Almost half of Mullah Omar’s domains border Iran, a country hostile to Bin Laden and thus not a safe haven. In other Taleban-held provinces the local population, mostly Hazaras, Uzbeks or Tajiks, would have no love lost for the fugitive. After all, he organized the murder of their chief Ahmad Shah Masood on Sept. 9).

That narrows down the choice to just two provinces, Paktia and Paktika, roughly five percent of Afghan territory.

The two provinces, in the southeast bordering Pakistan, offer plenty of hiding places in the Safed Kuh range with its world famous collection of almost 3000 caves. The two provinces also border on the areas of Pakistan controlled not by Islamabad, but by the tribes of the Afridi confederation. Several Arab "Afghans" have set up mini-emirates in the no-man’s land between Pakistan and Afghanistan since the mid-1980s. Most have been linked with Bin Laden since the mid-1980s. If need be, they could hide him for years.

And if flushed out of there, Bin Laden could simply cross into Pakistan where he has countless supporters, including among the military and intelligence services. Pakistan is the only neighbor of Afghanistan where Bin Laden would not risk being handed over to the Americans.

Paktia and Paktika offer yet another advantage. The local population is friendly to Bin Laden. He has invested in the region for years to build Qur’anic schools, clinics and village bathhouses. The two provinces lie halfway between Jalalabad and Kandahar. The first city is controlled by Jalaleddin Haqqani, a long-time friend of Bin Laden; the second is the capital of Mullah Omar.

There is one other, perhaps more important, reason why Bin Laden would want to hide in Paktia or Paktika. This is the area of Afghanistan that he knows best. He built his first bases there, complete with underground bunkers and well-equipped command centers in caves. Until 1998 at least, he also had a villa in Gardeyz where part of his family lived. He also has a house in Zareh Sharan.

Ahmad-Wali Masood, an anti-Taleban Afghan diplomat, says that Bin Laden has at least four look-alikes, or dummies, who keep moving in many different places to sow confusion about the fugitive’s exact whereabouts.

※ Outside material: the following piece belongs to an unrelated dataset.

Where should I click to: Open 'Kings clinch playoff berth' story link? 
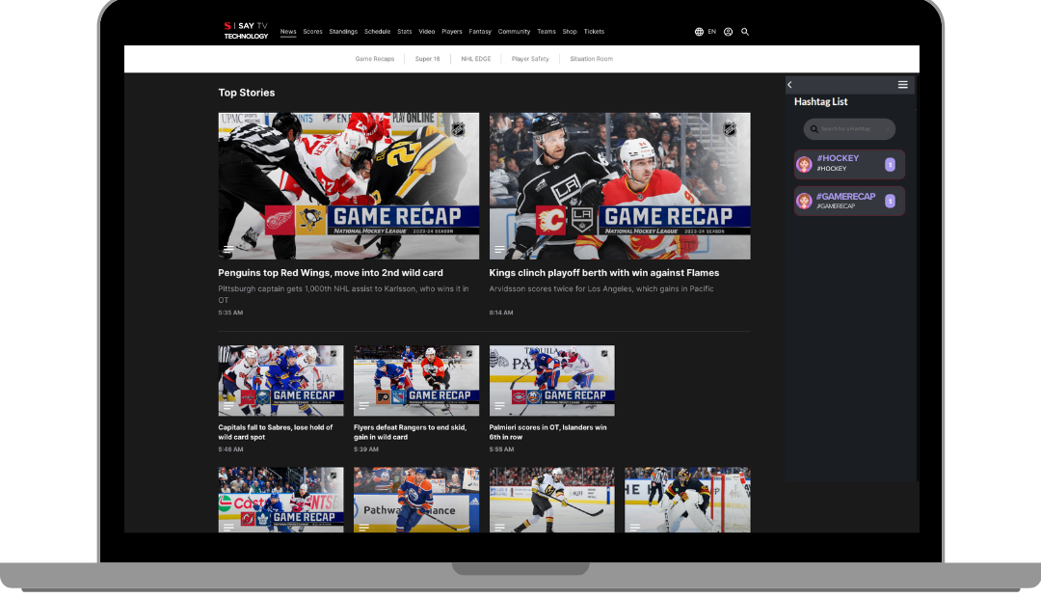pyautogui.click(x=603, y=273)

Most of our Afghan sources, however, agree that Bin Laden’s hiding place will be either in Paktia or Paktika. He may not be there now but he is sure to end up there once the Taleban have been flushed out of other provinces.

Some even claim that Bin Laden’s principal hiding place is a string of caves in Paktika to the southeast of Shab-Juy, in a village called Changeh. American, French and Iranian geologists who worked in Afghanistan for years claim that they recognize the Paktika caves from the background of videos broadcast by the Arab TV channel Al-Jazeera.

Only the house number is not mentioned. Well, house-caves have no numbers.